With respect to the etiology of IE, the proportion of IE patients who are not predisposed to heart disease and valvular degeneration is higher in western countries than in China. In this study, 49% of patients had a positive blood culture, which was significantly lower than that found by similar research by Kanafaniand [8]. This difference is primarily because patients received empiric antibiotic therapy prior to admission. Furthermore, under special culture conditions, some pathogens can be missed. In this study, the most common types of pathogen identified in IE patients in our hospital were Streptococcus viridans, Staphylococcus aureus, Enterococcus and Gram-negative bacilli. Although the level of Streptococcus viridans infections has declined in recent years, this pathogen remains the dominant species in our hospital. This prevalence varies considerably between domestic regions and other countries. Other results [9] from overseas indicated that Staphylococcus, especially Staphylococcus epidermidis and Staphylococcus aureus, is the main pathogen. There are regional differences in the types and distribution of pathogens. Medical care, cardiac interventional therapy, hemodialysis and intravenous drug abuse in foreign IE patients is also correlated with pathogen types [10]. Therefore, when there is a lack of clinical etiological data, an understanding of the changes in the etiology and clinical features of common pathogens may help to provide early and reasonable antimicrobial treatment for IE patients and may avoid or reduce adverse complications. Our analysis revealed that the proportion of Streptococcus viridans endocarditis in our hospital was higher compared with the other groups, yet that proportion of Staphylococcus aureus endocarditis was dominant in other countries [11]. This difference may be due to adhesion molecules from Streptococcus viridans and Staphylococcus aureus that are associated with the valvular surface or to the presence of surface adhesion factors conducive to bacterial colonization.
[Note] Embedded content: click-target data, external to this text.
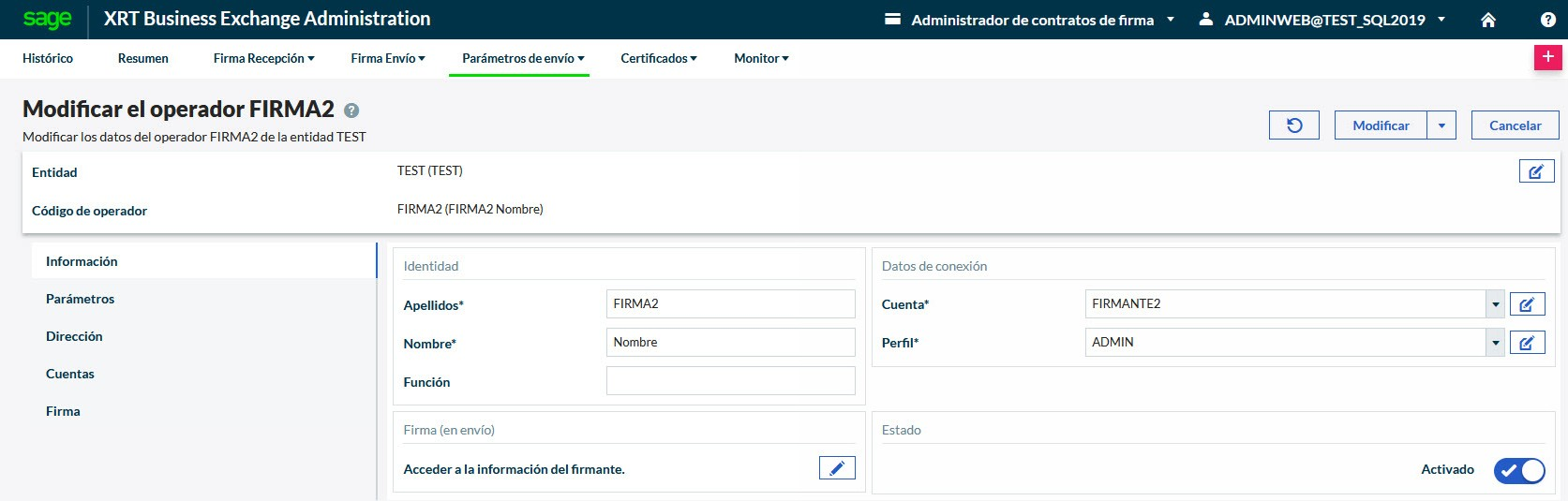Click help icon beside page title
This screenshot has height=501, width=1568.
pos(351,111)
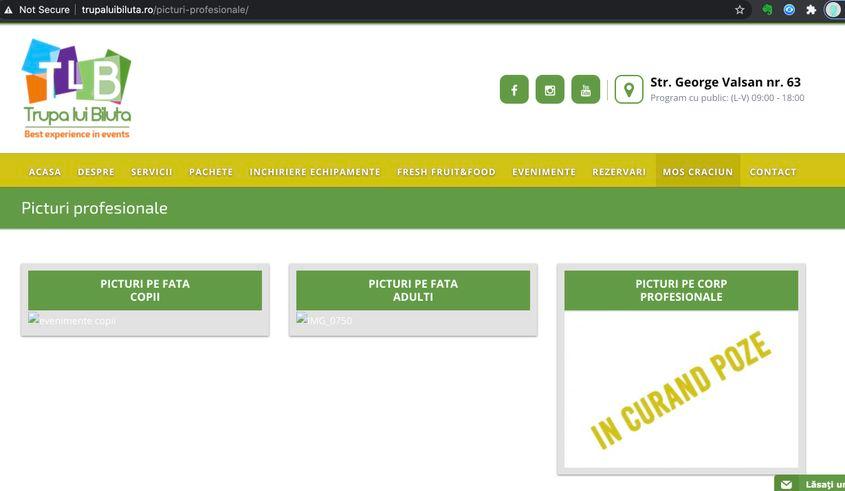The image size is (845, 491).
Task: Open the Facebook page icon
Action: pos(514,90)
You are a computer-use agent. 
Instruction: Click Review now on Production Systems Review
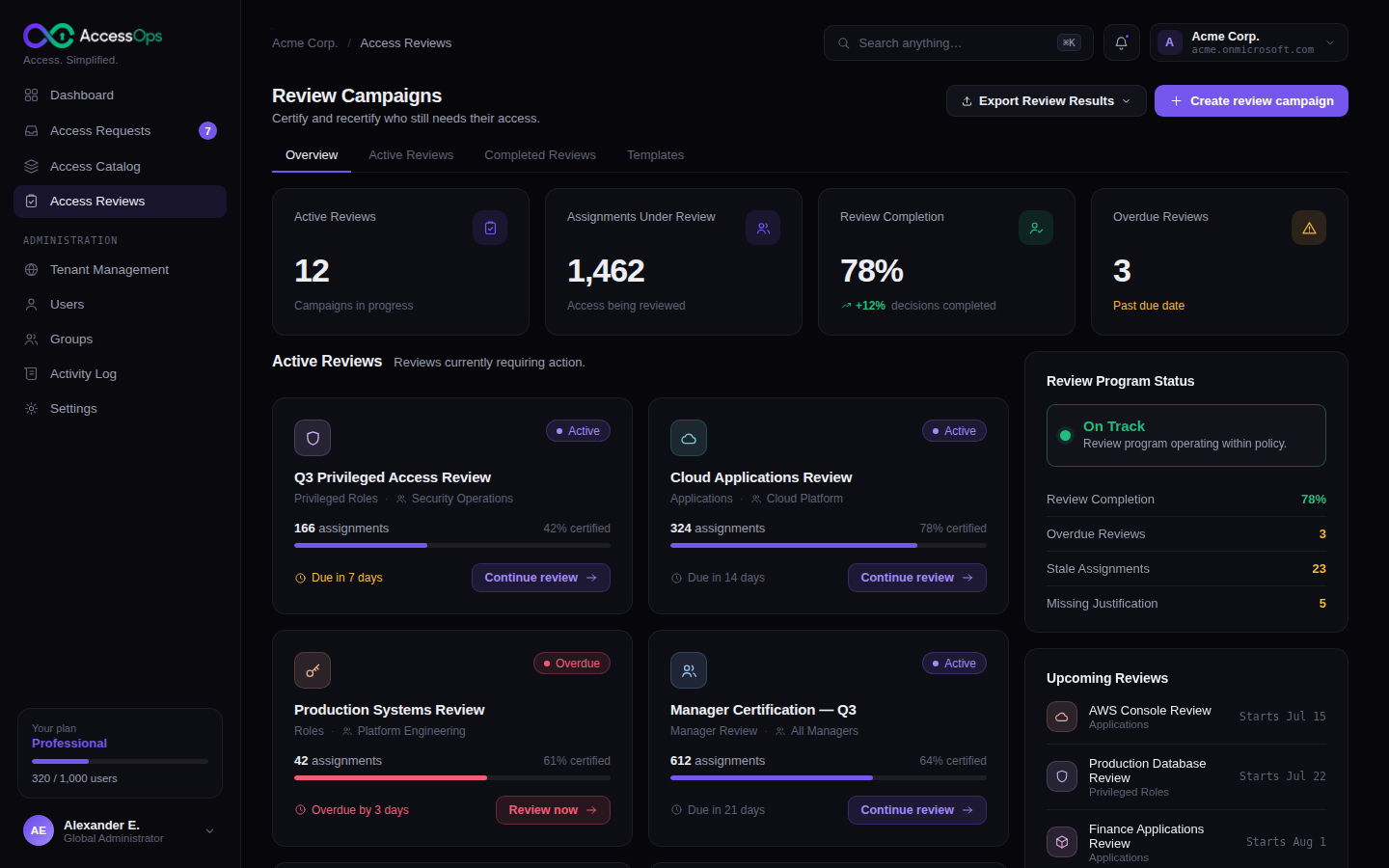553,810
To further explore the impact of the major death factors, the following information was included in the analysis model: age ≥ 60 years, hospitalization ≥1 month, congestive heart failure, renal insufficiency, diabetes mellitus, new cardiac conduction abnormalities, Staphylococcus aureus or Gram-negative bacilli infections. Our results indicated that age ≥ 60 years (OR = 6.861, 0.94–50.1), congestive heart failure (OR = 8.854, 1.34–54.7), diabetes (OR = 7.224, 1.17–44.7), and Staphylococcus aureus or negative tuberculosis infection (OR = 18.81, 2.39–148.2) were major risk factors for the prognosis of IE patients. Our results exhibited some differences from other studies [4, 12, 13], in which Staphylococcus aureus infections, heart failure and PVE were considered major risk factors that could result in emergency surgery or death. Streptococcus and Staphylococcus were the main pathogens, whereas Staphylococcus epidermidis, coagulase-negative staphylococci and HACKE genus (including Haemophilus species, Aggregatibacter species, Cardiobacterium hominis, Eikenella corrodens and Kingella species) were detected less often compared to other countries [14]. The positive rate of blood culture was lower than that reported in other countries, which may be due to special culture techniques or previous antibiotic use. Thus, although the detection rate of staphylococcus is not high, its impact on patient survival cannot be ignored. Therefore, to raise the positive detection rate of pathogenic bacteria, blood culture, serology and molecular biology technology development (such as Polymerase Chain Reaction, PCR) need to be improved, as do correct collection methods and continuous inspections. Comprehensive clinical interventions may prevent the further deterioration of the heart, heart failure and heart function, which requires the cooperation of multiple subjects to improve the prognosis of IE.

Conclusions

Our report details a large, retrospective study summarizing the epidemiology and clinical characteristics of IE of our region in China. This study is useful for the identification of clinical trends and the predictable distribution of prognostic factors. Furthermore, the death risk factor analysis underline the significance of age ≥ 60 years, congestive heart failure, diabetes, and Staphylococcus aureus or negative tuberculosis infection in IE patients.